If you have particularly sensitive skin, you may even want to seek shade during the sun's high point of the day. Choosing protective clothing to minimize the amount of skin you have exposed to the sun altogether is also a good idea. Plenty of outdoor apparel retailers offer built-in UPF (ultraviolet protection factor) that blocks both UVA and UVB rays.
And if you have a history of skin cancer, or may be at high-risk for skin cancer, avoiding excess sun exposure may be best. But in the event you find yourself in the sunlight, the Skin Cancer Foundation suggests that SPF 50 may not be enough protection. Consult your doctor about which protection may be right for you.
Chemical or Mineral
There are essentially two different types of active sunscreen ingredients that help prevent UVA and UVB rays, and they are chemical ingredients or mineral (physical) ingredients. Here's how they work:
Chemical sunscreen products use active ingredients like oxybenzone, avobenzone, octisalate, octocrylene, homosalate, and octinoxate which according to Piedmont Healthcare, absorbs the sun's rays, converts the rays to heat, and releases them from the body.

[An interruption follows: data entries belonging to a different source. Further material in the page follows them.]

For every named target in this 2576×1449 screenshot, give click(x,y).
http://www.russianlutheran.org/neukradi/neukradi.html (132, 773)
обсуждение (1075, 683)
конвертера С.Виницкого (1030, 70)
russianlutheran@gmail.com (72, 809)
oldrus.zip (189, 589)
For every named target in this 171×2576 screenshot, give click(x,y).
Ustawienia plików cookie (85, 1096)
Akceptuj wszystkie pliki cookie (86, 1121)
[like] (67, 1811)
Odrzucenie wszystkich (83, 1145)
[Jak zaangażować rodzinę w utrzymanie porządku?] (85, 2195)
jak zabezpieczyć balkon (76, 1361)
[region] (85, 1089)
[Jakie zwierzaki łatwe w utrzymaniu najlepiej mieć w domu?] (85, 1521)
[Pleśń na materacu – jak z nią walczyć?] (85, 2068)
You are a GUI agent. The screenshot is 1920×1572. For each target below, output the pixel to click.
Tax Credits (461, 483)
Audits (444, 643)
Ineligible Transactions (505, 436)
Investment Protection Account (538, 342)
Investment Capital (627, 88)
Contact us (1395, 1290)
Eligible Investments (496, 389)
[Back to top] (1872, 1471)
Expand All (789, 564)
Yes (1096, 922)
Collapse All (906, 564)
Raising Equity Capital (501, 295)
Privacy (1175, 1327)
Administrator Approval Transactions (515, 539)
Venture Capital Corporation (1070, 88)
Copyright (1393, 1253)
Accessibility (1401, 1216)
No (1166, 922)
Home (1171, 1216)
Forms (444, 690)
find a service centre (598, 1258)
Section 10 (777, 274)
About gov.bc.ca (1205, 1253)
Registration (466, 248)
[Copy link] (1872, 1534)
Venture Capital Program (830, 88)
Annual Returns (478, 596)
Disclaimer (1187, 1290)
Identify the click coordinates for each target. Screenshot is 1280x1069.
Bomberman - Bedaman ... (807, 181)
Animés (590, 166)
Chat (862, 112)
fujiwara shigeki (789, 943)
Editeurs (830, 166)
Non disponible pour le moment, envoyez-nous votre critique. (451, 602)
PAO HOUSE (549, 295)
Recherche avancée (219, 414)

Mineral sunscreens "work like a shield, sitting on the surface of your skin and deflecting the sun's rays," according to the American Academy of Dermatology Association. These use active ingredients like zinc oxide and/or titanium dioxide and are typically a good alternative for sensitive skin types or even babies and toddlers.
No matter your desired protection, make sure not to miss the top of your head, ears, and even your lips! The American Academy of Dermatology Association recommends a broad-spectrum lip balm with a minimum SPF value of 30 for healthy, sun-kissed lips.
So which SPF is right for me?
You've probably learned by now that there is no one magic number that covers every circumstance, but what you now know are the steps it takes to find out which SPF works best for you when you need it. So the next time you go shopping for sunscreen, find the right SPF by asking yourself the following:
Who the sunscreen is for (children or adults)
Sensitivity to sun exposure
Amount of time you will be spending outdoors
Your preference for the type of SPF protection (chemical or mineral)
Lastly, always make sure your sunscreen has not expired
Remember, you can always start with a water-resistant, broad-spectrum sunscreen with a minimum SPF value of 30, which is recommended by dermatologists and research done by credible organizations. (We suggest listening to the pros on this one.) Now put up your broad-spectrum covered feet up and enjoy the great outdoors with peace of mind.